EXERCISE PROMPT
Copy only those lines which run from the line containing "Image resolution: width=1024" to the end of the entries below, both inclusive, exactly as written and with no pictures.

════

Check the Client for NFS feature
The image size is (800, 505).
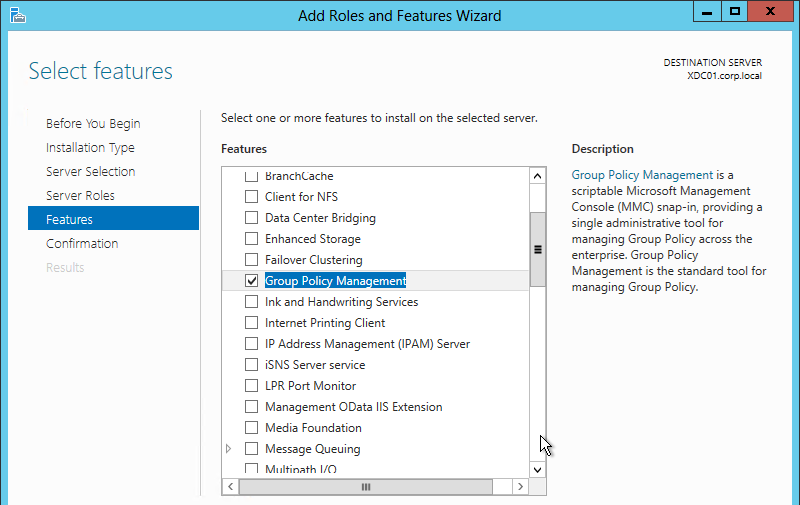(x=252, y=196)
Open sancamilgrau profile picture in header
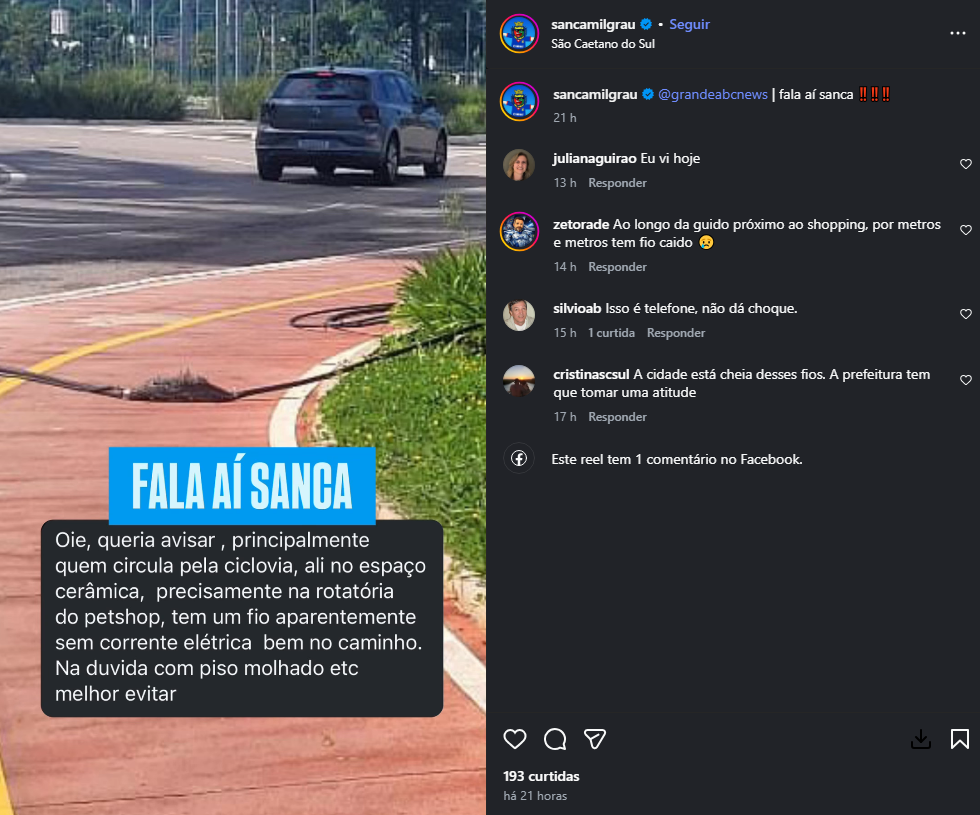980x815 pixels. click(519, 34)
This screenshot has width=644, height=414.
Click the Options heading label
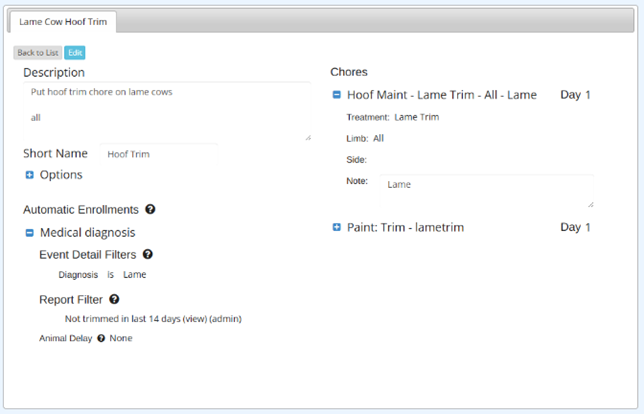click(61, 175)

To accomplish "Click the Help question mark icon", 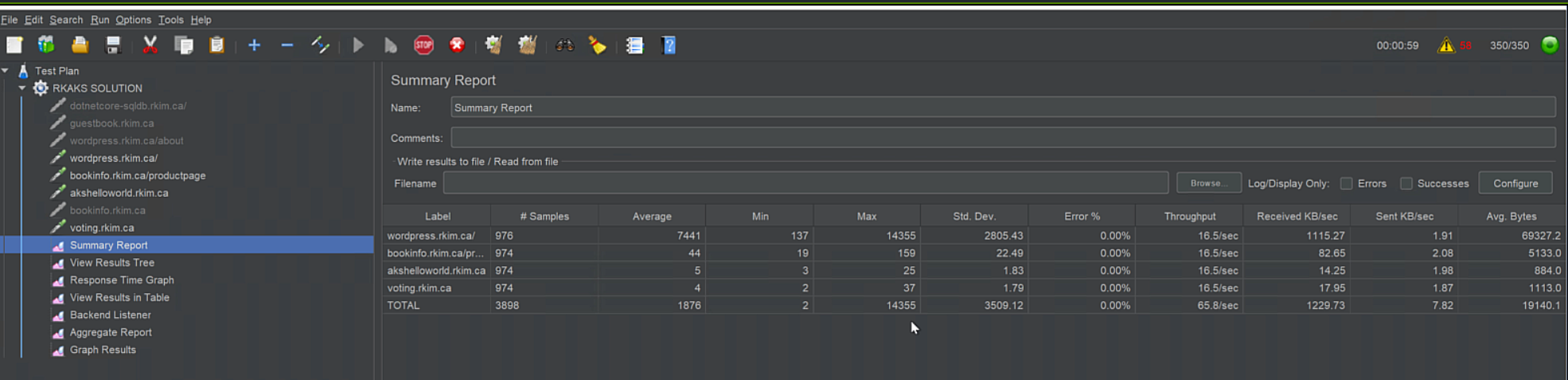I will 669,45.
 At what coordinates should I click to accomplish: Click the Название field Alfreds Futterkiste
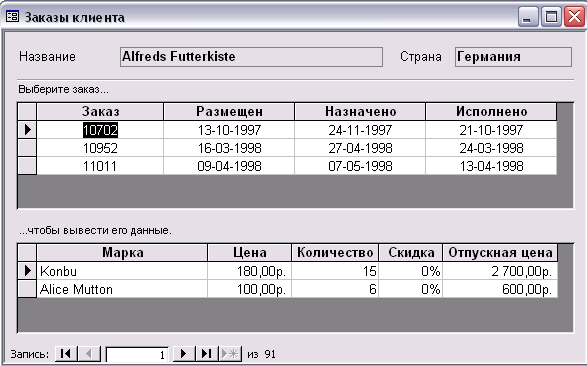click(251, 57)
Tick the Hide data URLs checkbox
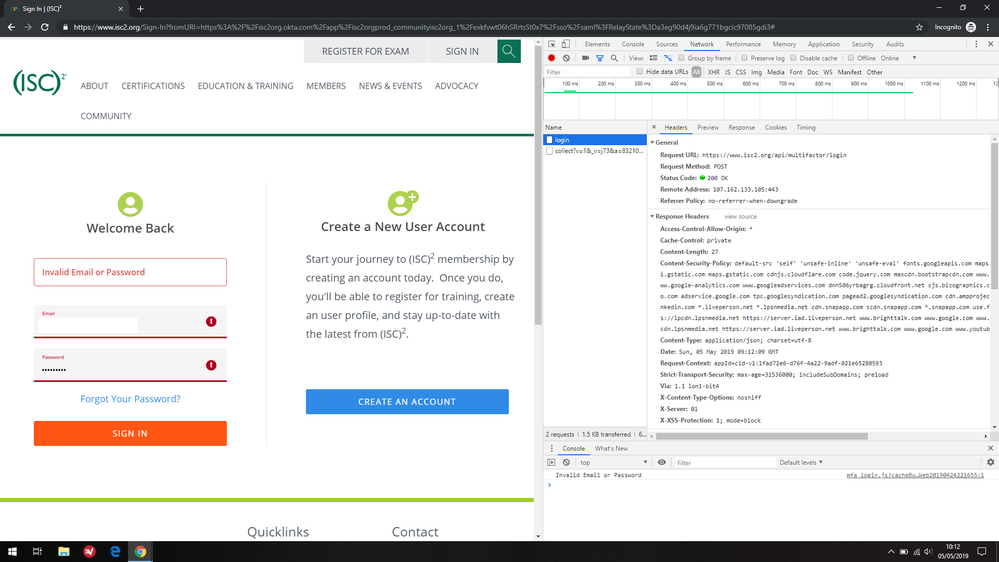This screenshot has height=562, width=999. (x=640, y=72)
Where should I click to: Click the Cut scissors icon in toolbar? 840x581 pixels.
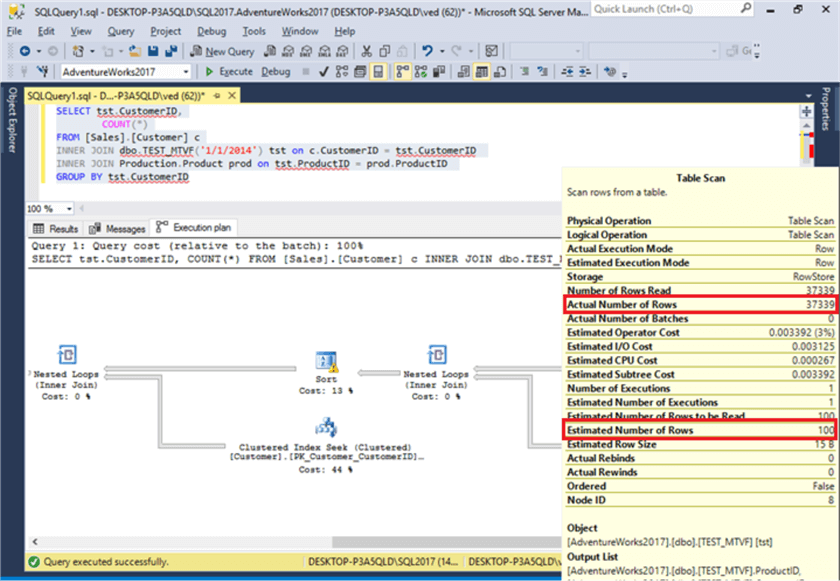click(x=367, y=51)
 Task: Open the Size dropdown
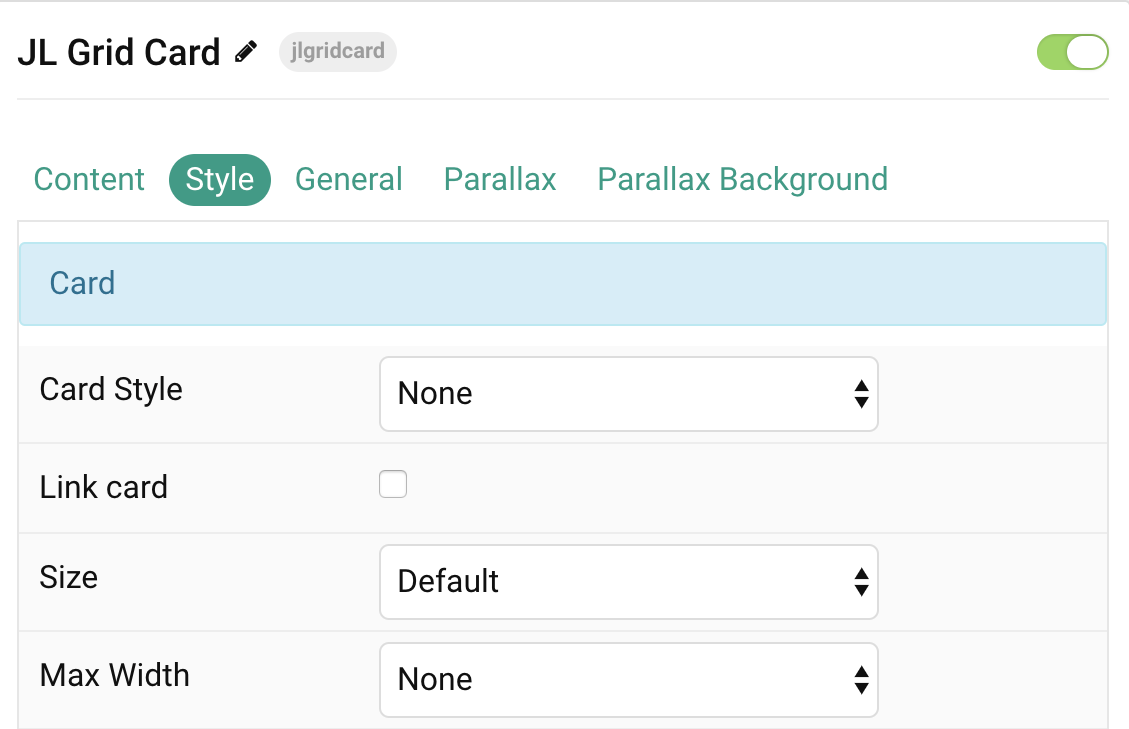[628, 582]

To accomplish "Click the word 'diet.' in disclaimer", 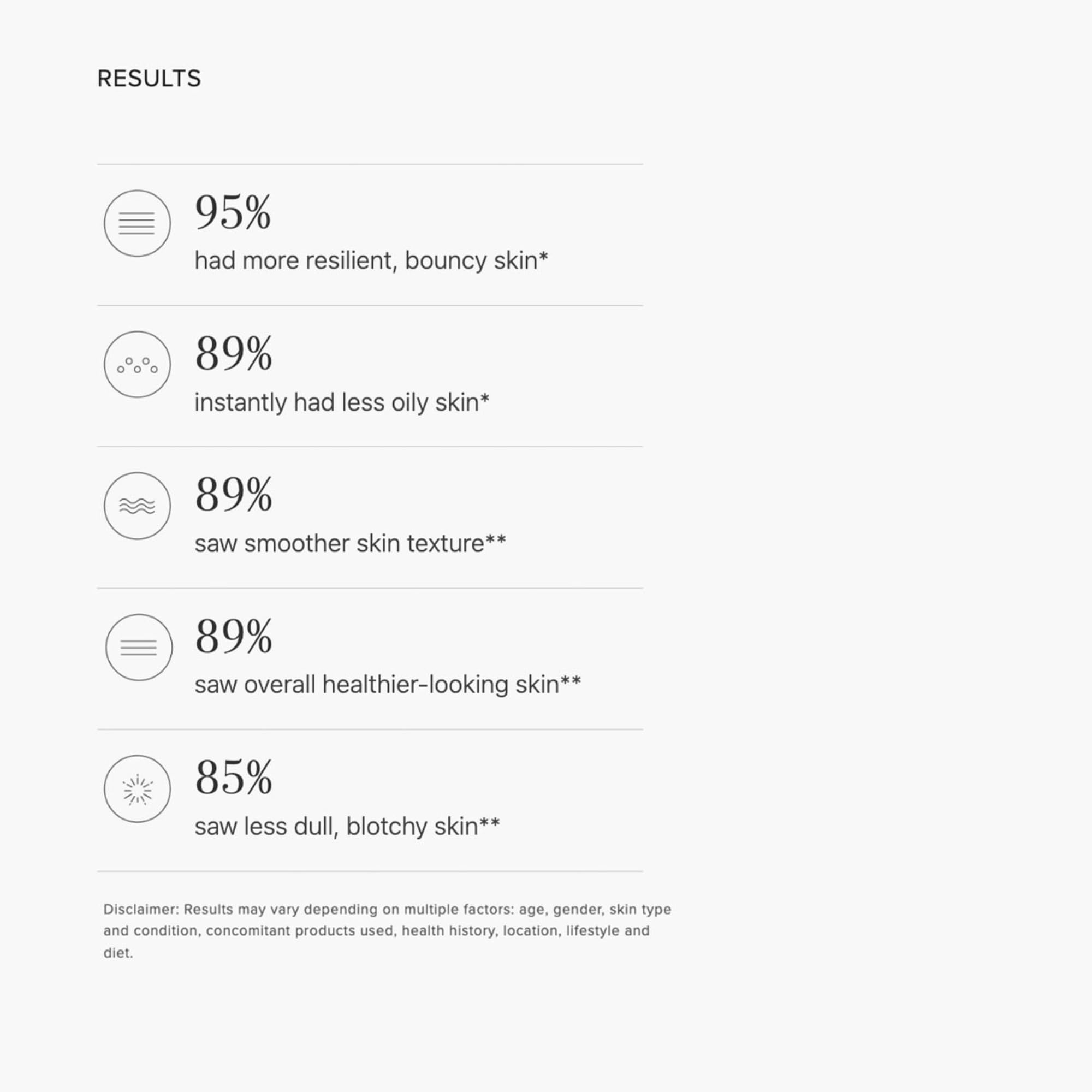I will (x=118, y=953).
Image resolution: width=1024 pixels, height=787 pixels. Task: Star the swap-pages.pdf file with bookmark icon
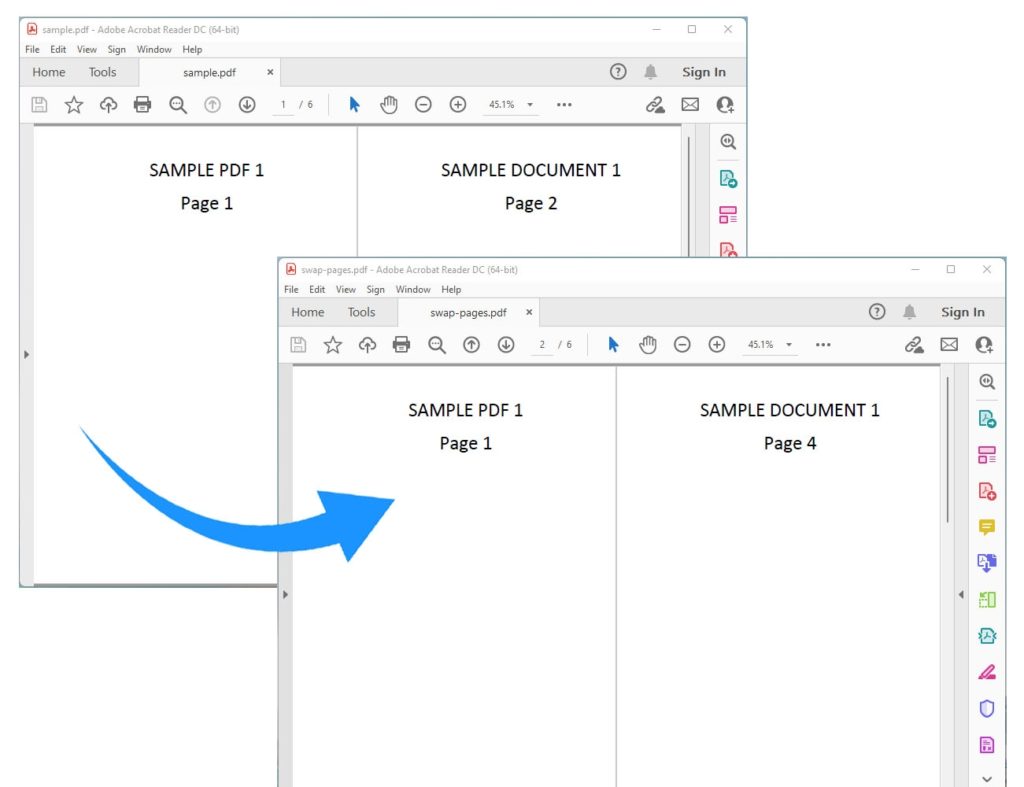point(333,344)
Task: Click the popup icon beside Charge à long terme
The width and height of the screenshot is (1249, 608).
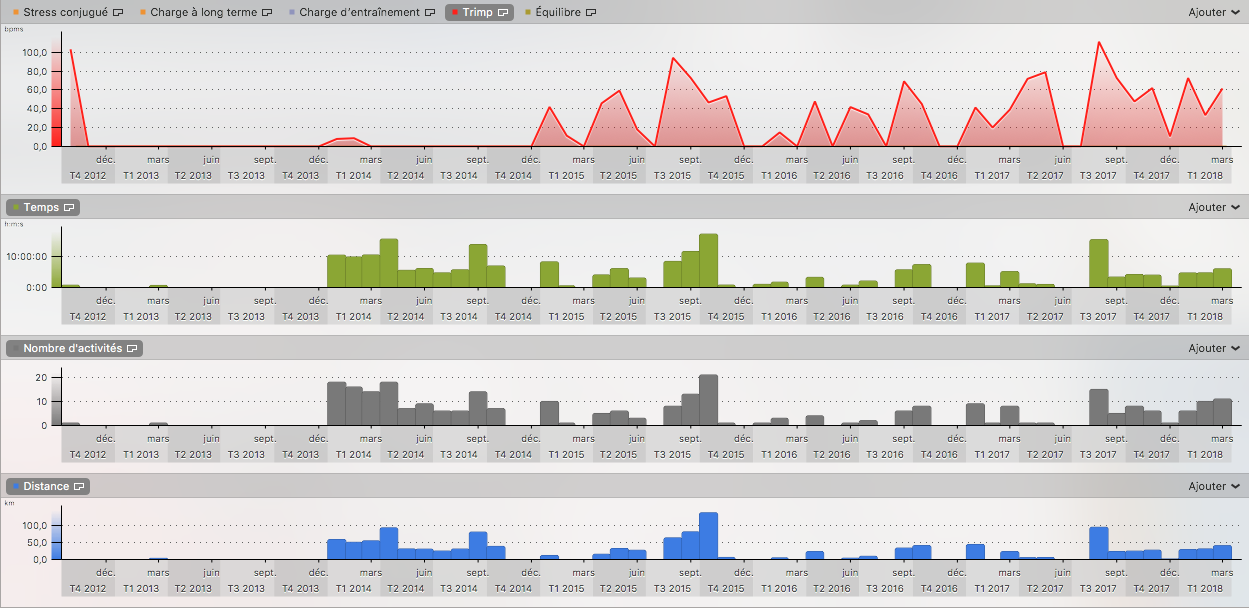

════

WRITTEN SOLUTION
Image resolution: width=1024 pixels, height=787 pixels. Task: Star the swap-pages.pdf file with bookmark icon
point(333,344)
Task: Click the popup icon beside Charge à long terme
The width and height of the screenshot is (1249, 608).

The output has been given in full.